Energy shortages trigger emergency measures, barter deals, and geopolitical shifts across Asia
MARKET INSIDER – The ripple effects of the Middle East crisis are now being felt far beyond the region, as Asian economies scramble to secure fuel in an increasingly fragmented global energy market. From Tokyo to Colombo, governments are turning to unconventional strategies—barter deals, emergency rationing, and new alliances—to keep their economies running.
At the heart of the disruption is a tightening chokehold on supply routes linked to Iran, combined with export restrictions from major players like China. The result is a fast-moving energy squeeze that is exposing structural vulnerabilities across Asia, particularly in import-dependent economies.
Indonesia, Southeast Asia’s largest economy, has emerged as a central player in this evolving landscape. During a high-level visit to Japan, President Prabowo Subianto signaled urgency, warning that geopolitical instability in the Middle East is creating “strategic uncertainty” for energy security. Jakarta is now exploring barter arrangements, potentially exchanging liquefied natural gas for liquefied petroleum gas—an essential household fuel—highlighting a broader regional shift toward transactional energy diplomacy.
Japan, which depends on the Middle East for roughly 95% of its oil, is quietly positioning itself as a stabilizing hub. Through its state-backed firms, including Inpex, Tokyo is discussing swap deals with countries like India, while also supplying emergency diesel to the Philippines and exploring support for Vietnam. These moves reflect a deeper strategic objective: safeguarding supply chains across Southeast Asia, where Japanese manufacturing interests are deeply embedded.

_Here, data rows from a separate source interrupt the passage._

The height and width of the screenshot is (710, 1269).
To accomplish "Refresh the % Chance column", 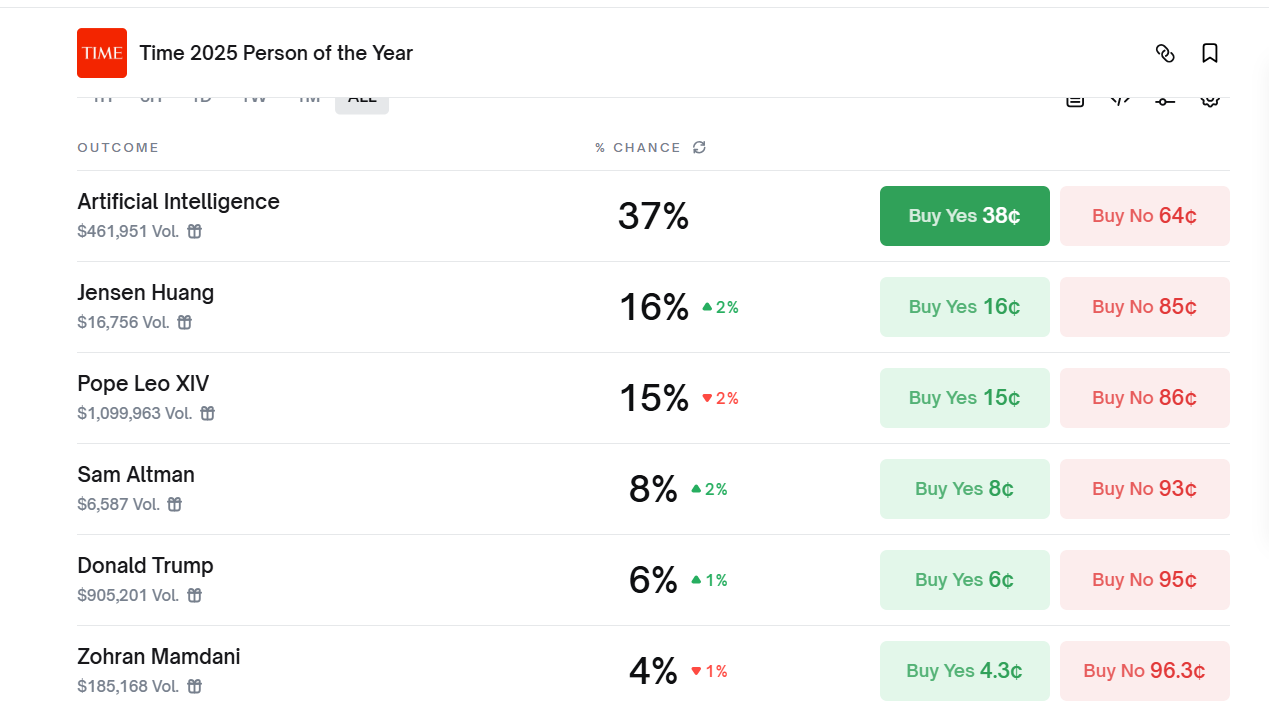I will 699,147.
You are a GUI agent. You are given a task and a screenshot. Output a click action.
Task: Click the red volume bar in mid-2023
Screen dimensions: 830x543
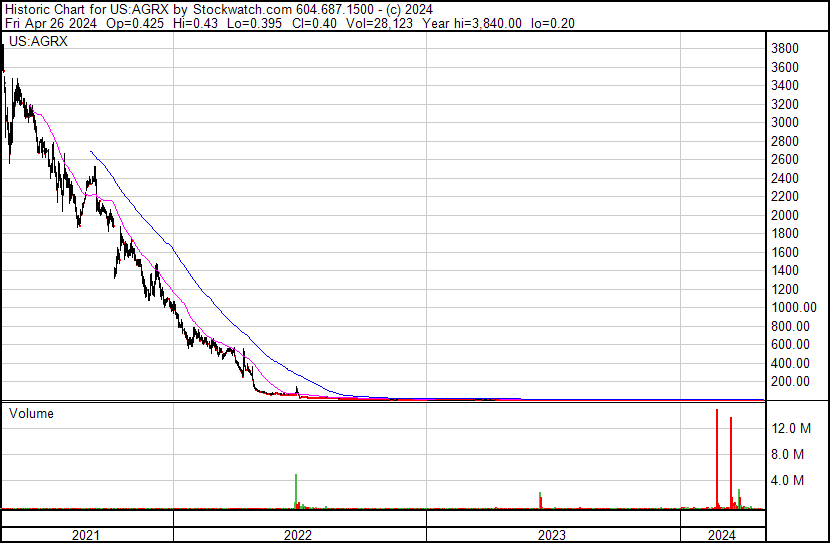click(540, 500)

Meanwhile, the crisis is hitting emerging economies hardest. The Philippines has declared a national energy emergency, Sri Lanka has shortened its workweek to conserve fuel, and Myanmar has imposed driving restrictions. Vietnam, heavily reliant on imports for jet fuel, is facing acute shortages after China and Thailand imposed export bans, forcing Hanoi to urgently seek alternative suppliers from across Asia.
Adding another layer of complexity, Russia is re-emerging as a controversial but pragmatic option. Following a temporary easing of U.S. sanctions, countries like South Korea and India have ramped up purchases of Russian energy products. However, with the sanctions waiver set to expire, this window may be short-lived—raising questions about the sustainability of such stopgap solutions.
Smaller economies are particularly exposed. New Zealand, for instance, is actively negotiating with regional suppliers and global traders, aware that in a tightening market, size equates to vulnerability. Officials warn that without diversified supply options, smaller nations risk being sidelined in what is becoming an increasingly competitive—and chaotic—global fuel market.
What is unfolding is more than a temporary supply shock; it is a structural reset of how energy flows across Asia. Barter deals, once considered inefficient relics of the past, are making a comeback as trust in traditional supply chains erodes. If the Middle East crisis persists, Asia may be forced into deeper multilateral coordination—or risk a prolonged period of energy insecurity that could reshape global trade, inflation, and investment patterns.
For investors and policymakers alike, the key question is no longer whether supply chains will stabilize, but how quickly a new energy order will emerge—and who will control it.